Hi @levitanong, I am trying to make a sense of the problem here. It seems like a dependency issue to me, at least for the IllegalArgumentException. Do you have a way to reproduce the problem? If yes, could you share some code on how to do that?

livtanong commented 3 years ago

There's no way to reproduce it reliably I'm afraid. The illegalargumentexception issue only happens once in a while in production on heroku.

whilo commented 3 years ago

@levitanong To agree what the expected behaviour should be: The JVM experiences an OOM error and the process is terminated or at least there are no further transactions executed. After an OOM error the behaviour of the JVM is undefined. It often keeps running fine after, but it can fail in a critical section. I think what can have happened is that not all index bits were written because of the OOM and then the error occurs during deserialization. I am thinking of how to make sure that Datahike is not transacting anymore after it experienced an OOM and whether there is an edge case where we still do. Is this scenario consistent with your mental model of the problem?

livtanong commented 3 years ago

I had no mental model of the root cause of the problem, (only that the two might be related) but your hypothesis sounds sensible! Sounds like it would be consistent with the fact that exporting seems to work fine, and that importing "fixes" the runtime, since I suppose indices are generated and have no need to be exported.

kordano commented 3 years ago

Could this be closed?

livtanong commented 3 years ago

I'm no longer using datahike, so it's very likely irrelevant at this point. I suppose this could simply be reopened next time someone encounters this again.

whilo commented 3 years ago

@levitanong Ok, no problem. Which feature or change would make Datahike interesting to you again in the future?

whilo commented 3 years ago

@kordano We have not done OOM tests yet. I think we need to setup a test case where we right to the database while filling up memory and then see whether we can recover after the OOM. I guess that @levitanong does not have a reproducible base case flying around though :smile: .

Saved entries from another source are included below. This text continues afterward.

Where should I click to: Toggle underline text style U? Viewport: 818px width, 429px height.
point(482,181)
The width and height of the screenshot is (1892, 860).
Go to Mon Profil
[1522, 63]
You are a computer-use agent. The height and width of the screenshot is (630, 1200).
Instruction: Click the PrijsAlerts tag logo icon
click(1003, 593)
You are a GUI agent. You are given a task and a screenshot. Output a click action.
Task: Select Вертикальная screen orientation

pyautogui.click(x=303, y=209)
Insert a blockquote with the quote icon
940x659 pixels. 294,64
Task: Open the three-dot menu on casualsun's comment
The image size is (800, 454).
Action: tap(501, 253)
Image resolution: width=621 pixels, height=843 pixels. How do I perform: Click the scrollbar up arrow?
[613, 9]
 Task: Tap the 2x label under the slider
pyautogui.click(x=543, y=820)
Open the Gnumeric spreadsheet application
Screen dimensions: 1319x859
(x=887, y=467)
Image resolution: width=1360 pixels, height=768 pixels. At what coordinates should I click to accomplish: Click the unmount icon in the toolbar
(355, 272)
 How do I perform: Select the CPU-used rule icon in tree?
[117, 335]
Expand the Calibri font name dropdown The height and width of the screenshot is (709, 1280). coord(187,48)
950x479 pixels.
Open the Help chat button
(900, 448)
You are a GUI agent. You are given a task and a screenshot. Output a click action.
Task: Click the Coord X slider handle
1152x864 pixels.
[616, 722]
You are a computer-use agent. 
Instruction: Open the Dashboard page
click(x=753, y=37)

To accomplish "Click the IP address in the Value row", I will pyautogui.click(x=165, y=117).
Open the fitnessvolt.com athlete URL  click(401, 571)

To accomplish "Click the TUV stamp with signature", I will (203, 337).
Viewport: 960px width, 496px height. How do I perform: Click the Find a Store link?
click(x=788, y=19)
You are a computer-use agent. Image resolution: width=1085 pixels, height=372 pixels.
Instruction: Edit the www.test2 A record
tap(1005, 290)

livtanong commented 3 years ago

@whilo Probably ClojureScript support. I'd be hoping writes would be more performant than in datascript. I've actually had to switch to a 2-store model (datascript, plain cljs maps) because it took a minute to transact 20k entries whose schema entity was particularly well connected. I'd also be interested in an async query model to allow for interop with IndexedDB. In general though, even if none of this happened I'd still be interested because everyone needs an open-sourced datomic alternative.

whilo commented 3 years ago

20k Datoms should take a few seconds max with the latest development branch (next release). What do you mean with entries?

livtanong commented 3 years ago

Ah, by that I mean data that corresponds to a row in a table. So I guess that would be an entity and all its data. It would be closer to 200k datoms in that case. I've asked around and done some exploration and it seems the index generation is really what slows things down because of all the relationships.